Joseph was considered a popular man in the community with a pleasant personality that enabled him to deal well with the public in all matters of business. He was a Cumberland, a W.O.W., and had a most progressive spirit. He could be depended on for his share of the expenses of anything that was for the public good.
A physician that ministered to the residents of Tundra was Dr. Julius Caesar Davis. Dr. Davis born 10 Apr 1873, in North Carolina, was the son of Frank Davis, a Welshman. Julius was reared on a farm and attended school in North Carolina. Deciding at an early (sic) to enter the field of medicine much of his education was brought to bear in that direction. He attended two sessions at the University of North Carolina, then entered Vanderbilt in 1898, graduating in april 1899. He came to Texas in March 1900, and first located at Jackson. In 1903, he moved to Tundra. These towns being only about three miles apart, Dr. Davis had a wide practice.
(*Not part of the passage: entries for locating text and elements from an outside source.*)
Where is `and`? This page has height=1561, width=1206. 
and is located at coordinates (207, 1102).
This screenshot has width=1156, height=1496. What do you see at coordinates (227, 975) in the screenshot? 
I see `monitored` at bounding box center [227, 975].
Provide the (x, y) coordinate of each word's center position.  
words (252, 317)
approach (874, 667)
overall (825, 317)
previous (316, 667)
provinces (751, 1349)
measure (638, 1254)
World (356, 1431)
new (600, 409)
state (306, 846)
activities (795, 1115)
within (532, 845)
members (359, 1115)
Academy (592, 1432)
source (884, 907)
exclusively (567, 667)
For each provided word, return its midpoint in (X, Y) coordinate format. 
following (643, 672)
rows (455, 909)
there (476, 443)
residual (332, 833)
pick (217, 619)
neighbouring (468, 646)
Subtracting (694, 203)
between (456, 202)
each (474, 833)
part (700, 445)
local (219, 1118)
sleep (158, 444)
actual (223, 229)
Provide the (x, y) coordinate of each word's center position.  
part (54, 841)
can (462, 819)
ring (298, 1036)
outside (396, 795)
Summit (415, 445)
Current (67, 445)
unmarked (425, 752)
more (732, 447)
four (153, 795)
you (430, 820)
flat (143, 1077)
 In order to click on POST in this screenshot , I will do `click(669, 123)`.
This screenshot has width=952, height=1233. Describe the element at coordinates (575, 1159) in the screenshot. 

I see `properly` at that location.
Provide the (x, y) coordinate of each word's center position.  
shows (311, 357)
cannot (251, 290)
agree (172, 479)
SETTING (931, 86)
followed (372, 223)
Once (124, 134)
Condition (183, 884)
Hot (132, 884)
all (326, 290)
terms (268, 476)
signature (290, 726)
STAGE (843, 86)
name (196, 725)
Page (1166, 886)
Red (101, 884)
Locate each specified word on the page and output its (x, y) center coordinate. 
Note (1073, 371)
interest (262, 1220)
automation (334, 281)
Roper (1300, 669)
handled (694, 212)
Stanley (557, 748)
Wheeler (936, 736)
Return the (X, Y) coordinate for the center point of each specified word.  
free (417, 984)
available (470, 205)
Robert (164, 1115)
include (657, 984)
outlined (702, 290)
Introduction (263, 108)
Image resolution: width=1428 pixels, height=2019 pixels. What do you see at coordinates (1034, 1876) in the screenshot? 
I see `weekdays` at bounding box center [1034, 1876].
Dr. Davis was a Cumberland Presbyterian, a W.O.W. and a Mason. He stood for the best side of life and was an advocate of religion and morality. Probably no man in the country had more friends and admirers than Dr. Davis.
In December 1904, the school at Tundra was on a boom. There were 95 enrolled and they seemed to take a delight in going. they had a corps of teachers who were striving to build up the school and community.
Also that fall, J. W. fugate built a new business house in the place of the Fisher store, and M. E. Bown had sold out his interest of merchandise to his partner, W. H. Gilliam and had gone into business for himself. At that time, Tundra had four good business houses and were soon to get two more.
One of the early settlers of Van Zandt and a farmer in the Tundra community was M. C. Cole born 3 Aug 1855, in Choctaw County, alabama. He moved to Texas and Van Zandt December 1869, settling in the Mt. Pisgah Community six miles southeast of Canton. He lived there until 1901, when he moved to a farm he purchased near Tundra. He married Miss Mary E. Thompson 3 Oct 1881, and to them were born nine children, four boys and five girls.
Mr. Cole served several years as county commissioner and gave satisfaction to the people he served. He was considered an hones, upright man and a credit to the citizenship of the county.
The village of Tundra is gone now and left in its place is the church where some of the descendants still worship.